Last Updated on Friday, 30 July, 2021 at 12:10 pm by Andre Camilleri
The Central Bank of Malta has published the third issue of its Quarterly Review for 2021, which analyses economic and financial developments in Malta and abroad during the first quarter of 2021. The information presented coincides with the rise of active COVID-19 cases and the re-introduction of containment measures in March. This included the shutdown of most shops and catering establishments, as well as school closures.
In the first quarter of 2021, economic activity continued to show signs of improvement despite being subjected to renewed pandemic-related measures. Real GDP fell by 1.8% in annual terms – a more muted decline than that experienced in the previous quarter, when GDP had contracted by an annual 7.8%. The economic contraction was underpinned by a sharp fall in net exports, as the contribution of domestic demand was positive. Sector data show that the contraction in activity was primarily driven by the services sector, reflecting the fact that tourism-related activities remained relatively depressed, as well as the shutdown of non-essential services in March 2021. Activity also decreased in the manufacturing and construction sectors, although the dampening effect on overall GDP was relatively minimal.
Potential output growth picked up in the first quarter of 2021, standing at 1.9% from ‑0.3% in the previous quarter – mainly due to an improvement in the contribution of total factor productivity, which had turned negative in 2020. The Bank’s estimate of the output gap remained firmly in negative territory, as demand remained short of the economy’s potential.
The Bank’s Business Conditions Index showed that business activity started to improve on a year-on-year basis in the first quarter of 2021, though economic activity levels remained below those prevailing before the pandemic. The European Commission’s Economic Sentiment Indicator continued to recover from the trough recorded in 2020 as a result of the pandemic but remained low from a historical perspective as COVID-19 continued to weigh on consumer and business confidence throughout the quarter.
During the first quarter of 2021, the labour market continued to recover, as employment increased in quarter-on-quarter terms, while unemployment decreased. However, according to the Labour Force Survey, employment levels remained below those that prevailed pre-pandemic. The unemployment rate stood at 3.9%, lower than the 4.4% registered in the previous quarter, but higher than the 3.6% recorded a year earlier. Nonetheless, the unemployment rate remained low from a historical perspective and well below that in the euro area, which stood at 8.5%.
Inflation remained low. Annual inflation as measured by the Harmonised Index of Consumer Prices eased to 0.1% in March, from 0.2% in December, driven by slower growth in the prices of services and processed food. Annual inflation based on the Retail Price Index – which only takes into account expenditure by Maltese residents – stood at 0.4%, up from 0.2% in December.

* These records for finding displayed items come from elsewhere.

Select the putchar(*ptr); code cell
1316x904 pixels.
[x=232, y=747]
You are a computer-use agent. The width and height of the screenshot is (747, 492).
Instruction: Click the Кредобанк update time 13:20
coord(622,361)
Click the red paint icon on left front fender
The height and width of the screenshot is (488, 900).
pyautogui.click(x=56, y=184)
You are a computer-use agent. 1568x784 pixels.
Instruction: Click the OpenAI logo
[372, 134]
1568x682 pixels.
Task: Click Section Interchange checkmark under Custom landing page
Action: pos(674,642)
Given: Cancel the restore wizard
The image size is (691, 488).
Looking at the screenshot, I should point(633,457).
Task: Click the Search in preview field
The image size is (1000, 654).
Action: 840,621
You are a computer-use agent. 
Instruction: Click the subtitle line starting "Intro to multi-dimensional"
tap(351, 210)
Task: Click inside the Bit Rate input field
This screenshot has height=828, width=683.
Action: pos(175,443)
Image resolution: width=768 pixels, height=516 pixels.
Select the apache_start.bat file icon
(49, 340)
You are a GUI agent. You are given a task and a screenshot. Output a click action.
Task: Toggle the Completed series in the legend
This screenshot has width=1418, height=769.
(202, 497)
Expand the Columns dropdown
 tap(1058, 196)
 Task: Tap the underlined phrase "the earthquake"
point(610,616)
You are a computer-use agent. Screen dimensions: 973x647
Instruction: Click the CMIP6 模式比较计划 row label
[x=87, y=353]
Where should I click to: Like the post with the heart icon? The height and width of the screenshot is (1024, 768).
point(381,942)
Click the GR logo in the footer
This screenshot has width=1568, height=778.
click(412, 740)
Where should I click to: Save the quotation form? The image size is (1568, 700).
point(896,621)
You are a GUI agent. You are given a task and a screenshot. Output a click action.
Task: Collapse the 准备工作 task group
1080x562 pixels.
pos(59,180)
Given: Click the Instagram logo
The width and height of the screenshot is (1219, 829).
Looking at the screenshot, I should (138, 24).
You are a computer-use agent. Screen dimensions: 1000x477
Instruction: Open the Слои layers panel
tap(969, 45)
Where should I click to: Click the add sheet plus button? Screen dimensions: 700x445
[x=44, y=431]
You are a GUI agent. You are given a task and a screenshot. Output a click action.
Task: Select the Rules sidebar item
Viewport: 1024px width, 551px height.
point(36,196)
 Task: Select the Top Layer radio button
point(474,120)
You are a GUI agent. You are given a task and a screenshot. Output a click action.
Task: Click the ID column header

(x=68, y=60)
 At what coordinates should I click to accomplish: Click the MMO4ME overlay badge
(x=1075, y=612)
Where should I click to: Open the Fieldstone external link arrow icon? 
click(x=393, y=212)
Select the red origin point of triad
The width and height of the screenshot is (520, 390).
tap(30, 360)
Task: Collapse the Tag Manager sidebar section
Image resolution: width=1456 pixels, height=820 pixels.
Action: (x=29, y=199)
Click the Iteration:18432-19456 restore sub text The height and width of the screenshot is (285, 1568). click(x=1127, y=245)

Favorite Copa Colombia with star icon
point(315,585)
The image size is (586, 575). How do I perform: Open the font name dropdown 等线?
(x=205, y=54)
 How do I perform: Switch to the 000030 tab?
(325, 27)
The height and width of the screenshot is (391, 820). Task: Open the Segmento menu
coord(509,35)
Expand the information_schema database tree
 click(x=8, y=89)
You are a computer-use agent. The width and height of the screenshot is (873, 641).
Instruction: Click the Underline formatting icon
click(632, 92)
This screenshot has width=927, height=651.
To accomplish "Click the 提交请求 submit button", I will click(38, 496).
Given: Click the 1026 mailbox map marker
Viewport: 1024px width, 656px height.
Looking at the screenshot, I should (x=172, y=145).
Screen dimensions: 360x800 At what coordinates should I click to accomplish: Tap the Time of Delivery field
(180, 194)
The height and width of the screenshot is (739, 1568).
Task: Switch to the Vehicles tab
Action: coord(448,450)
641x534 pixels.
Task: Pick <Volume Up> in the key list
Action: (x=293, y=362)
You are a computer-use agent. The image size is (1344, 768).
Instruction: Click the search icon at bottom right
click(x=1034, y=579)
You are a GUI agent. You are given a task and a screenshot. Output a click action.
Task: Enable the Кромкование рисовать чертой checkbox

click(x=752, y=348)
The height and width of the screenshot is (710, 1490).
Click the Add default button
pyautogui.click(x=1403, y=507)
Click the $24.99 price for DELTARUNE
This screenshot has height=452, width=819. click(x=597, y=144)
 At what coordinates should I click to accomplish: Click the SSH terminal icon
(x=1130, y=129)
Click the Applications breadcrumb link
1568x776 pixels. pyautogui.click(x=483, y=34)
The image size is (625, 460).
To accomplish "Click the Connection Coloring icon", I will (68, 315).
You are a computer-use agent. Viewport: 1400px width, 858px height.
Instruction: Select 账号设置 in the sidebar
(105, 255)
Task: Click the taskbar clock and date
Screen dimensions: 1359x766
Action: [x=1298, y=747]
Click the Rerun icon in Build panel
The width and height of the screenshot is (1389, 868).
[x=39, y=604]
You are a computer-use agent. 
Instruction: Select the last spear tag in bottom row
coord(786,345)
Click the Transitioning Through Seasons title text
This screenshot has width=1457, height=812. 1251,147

During the first quarter of 2021, general government finances continued to be negatively impacted by COVID-19. The general government deficit was significantly wider than that recorded in the corresponding period a year earlier. When measured on a 4-quarter moving sum basis, the general government balance registered a deficit of 10.6% of GDP, against a deficit of 10.2% in the fourth quarter of 2020. The general government debt-to-GDP ratio increased to 59.0% from 54.8% as at end-December 2020. Although the stock of financial assets held by the Government increased during the period under review, this was offset by a larger increase in financial liabilities. Consequently, the net financial worth as a share of GDP worsened.
The Review also presents an overview of the monetary policy decisions taken by the Governing Council of the European Central Bank. The Governing Council reinforced its accommodative monetary policy stance during the first quarter of 2021. It confirmed that the Eurosystem will continue to conduct net asset purchases under the pandemic emergency purchase programme (PEPP) with a total envelope of €1,850.0 billion until at least the end of March 2022 and, in any case, until it judges that the coronavirus crisis phase is over. At the same time, it also said that on the basis of a joint assessment of financial conditions and the inflation outlook, PEPP purchases during the second quarter of the year were expected at a significantly stronger pace compared to the first months of the year.
Meanwhile, the Governing Council reaffirmed its previous commitments on interest rates and asset purchases under the Asset Purchase Programme.
The Review also carries an analysis of the role of renewable electricity supply in Malta. Furthermore, it summarises the results of a study that uses the Household Budgetary Survey to explore the full saving rate distribution of Maltese households and maps the probability of saving over a range of household characteristics. In addition, it estimates an inflation rate for low-income households and assesses the implications of the real value of social benefits granted to these households.
The latest issue of the Quarterly Review for 2021 is available on the Bank’s website.